Mine 30

995 75 7
                                    

POV RANIA

Aku memeluk diriku sendiri di balkon ruang kerja ayahku. Aku menangis saat mengingat wajah Kevin yang tadi baru saja aku lihat. Dia nampak kacau dengan keadaannya. Aku benar – benar tidak tega melihatnya. Dia begitu menyedihkan. Aku yakin dia saat ini sedang menderita dan aku tahu dia tidak memiliki siapapun untuk mencoba menenangkannya. Andai keadaan kami tidak seperti ini. Andai aku tidak bertindak bodoh dengan melukai perasaannya. Andai dia tidak menyakitiku sampai sesakit ini. Mungkin saat ini kami sedang menjalani kehidupan kami yang bahagia. Aku tidak mampu lagi menahan isak tangisku. Aku tidak peduli siapapun mendengar isak tangisku karna aku tidak mampu lagi menahan rasa sakit ini. Aku begitu merindukannya, namun bayangan di mana dia melukaiku membuatku tidak mampu mendekatinya.

"Tuhan mengapa kau memisahkan kami seperti ini? Mengapa kau begitu tega memberikan luka yang kami tidak sanggup terima. Ini terlalu berat untuk kami," ucapku lirih.

Aku menarik nafas yang semakin sulit aku gapai.

"Apa kau tahu? Ini terlalu berat untukku. Aku sangat mencintaimu Kevin. Tapi aku tidak mampu ada disisimu setelah apa yang kau lakukan kepadaku," ucapku pelan.

Aku menutup mataku saat hatiku semakin menjerit kesakitan.

***

Aku mendesah lemah saat menatap makananku tanpa minat. Beberapa hari ini aku kehilangan selera makanku dan sering kali aku malah memuntahkan makananku. Entah mengapa aku merasa tubuhku tidak baik.

"Nak kau baik – baik saja?" Tanya mama yang menatapku cemas.

"Iya mah.."

"Beberapa hari ini kau nampak tidak sehat. Kau kurang nafsu makan," ucap mamaku.

Aku hanya tersenyum tipis sambil berusaha memakan makananku. Mendadak perutku mual saat makanan masuk kemulutku. Aku berlari ke kamar mandi dan memuntahkan makananku. Mama yang mengikutiku mencoba membantuku dengan mengangkat rambutku dan memijat tengkukku lembut. Aku membasuh bibirku untuk membersihkan bekas muntahanku.

"Nak mama boleh tanya sesuatu?" Tanyanya saat melihatku selesai memuntahkan makananku.

Aku mengangguk lemah sambil memejamkan mata untuk mengatur nafasku yang tersengal.

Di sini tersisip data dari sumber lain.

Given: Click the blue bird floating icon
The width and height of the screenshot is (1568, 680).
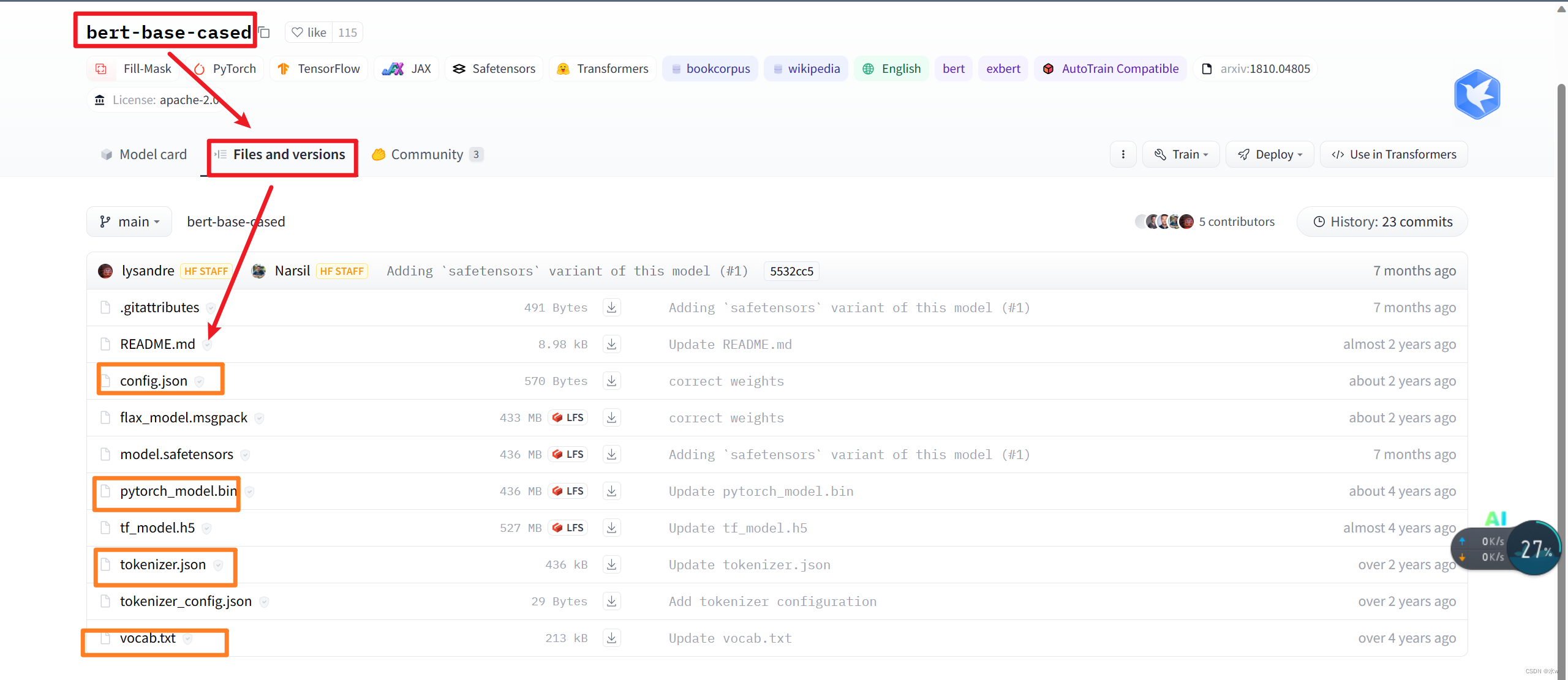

"Apa kau bulan ini sudah datang bulang?" Tanyanya hati – hati.

Aku membuka mataku saat mendengar kata – katanya. Aku menyadari kalau aku terlambat datang bulan. Aku menatap mama dari pantulan cermin.

"Kenapa?" Tanyaku takut.

Mama nampak menutup mulutnya saat mengetahui apa jawabanku dari sikapku yang menegang takut saat mendengar pertanyaanku.

"Kita periksa ke dokter. Mungkin dugaan mama.. salah," ucapnya lirih.

"Dugaan apa?" Tanyaku yang mulai bingung.

Mama terdiam menatapku. Dia nampak ragu mengatakan apa yang dia maksud. Aku memutar tubuhku untuk menghadapnya.

"Mungkin.. kau hamil," ucap mama hati – hati.

Seakan nafasku berhenti saat mendengar kata – kata mama. Aku membulatkan mataku saat mendengar itu.

"Kita pergi ke dokter sekarang," ucap mama menggandengku.

Aku yang di gandeng hanya diam sambil mengikutinya. Aku bingung harus bagaimana kalau memang benar aku hamil. Haruskah aku membatalkan perceraian dan kembali kepada Kevin? Tapi aku tidak mau melakukan itu. Aku bingung harus bagaimana.

***

Selamat nyonya anda hamil," ucapan itu mendadak membuatku dan mama membeku di tempat.

Aku menatap perutku yang masih terlihat rata.